Directions =>
Restate word for word the lines below that run from the one holding "Task: Select Defensor" through the one holding "the project search", inclusive. Pictures don't belong in the copy.

Source material =>

-=-=-

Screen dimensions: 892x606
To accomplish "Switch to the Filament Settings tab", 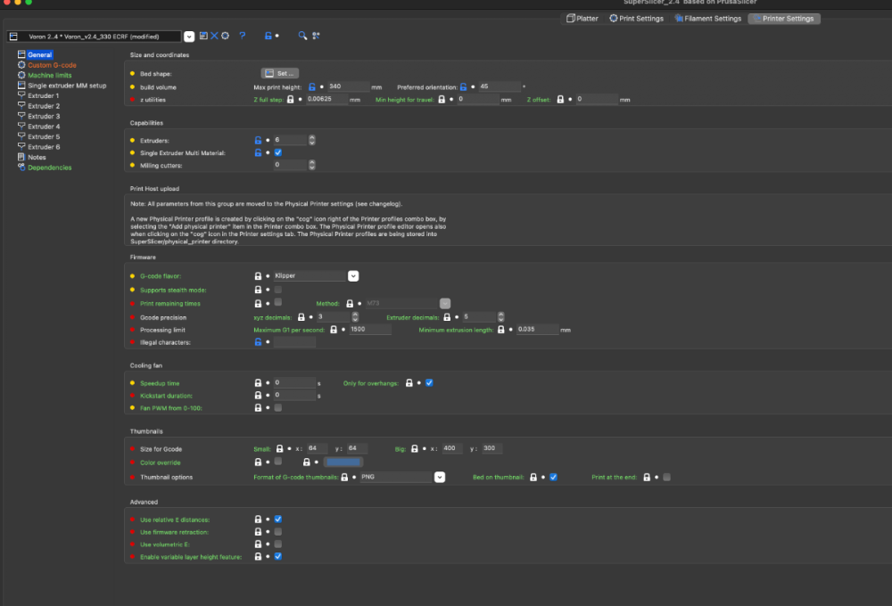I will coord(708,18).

-=-=-

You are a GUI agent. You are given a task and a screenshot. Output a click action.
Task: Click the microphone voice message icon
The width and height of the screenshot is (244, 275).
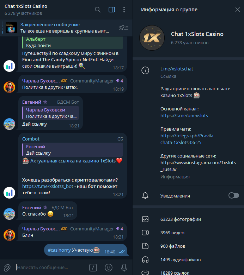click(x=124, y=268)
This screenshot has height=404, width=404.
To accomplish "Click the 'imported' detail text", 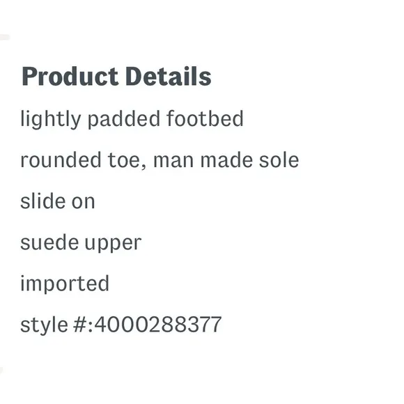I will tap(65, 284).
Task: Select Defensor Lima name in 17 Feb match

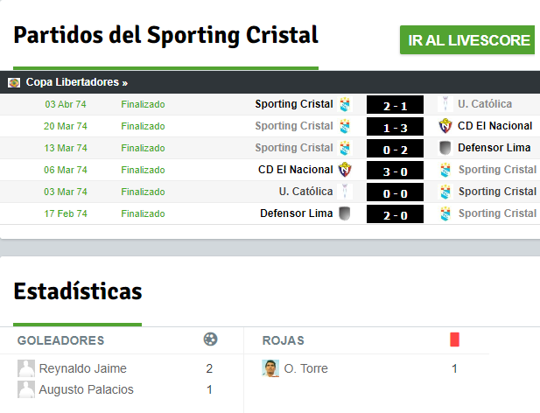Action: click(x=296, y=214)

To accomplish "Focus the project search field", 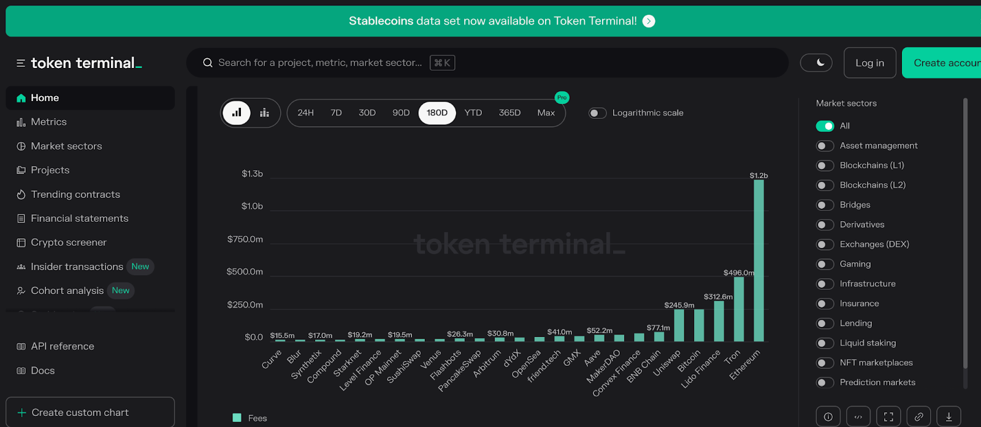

-=-=-

Answer space =>
Task: Select Defensor Lima name in 17 Feb match

Action: click(x=296, y=214)

To accomplish "Focus the project search field", 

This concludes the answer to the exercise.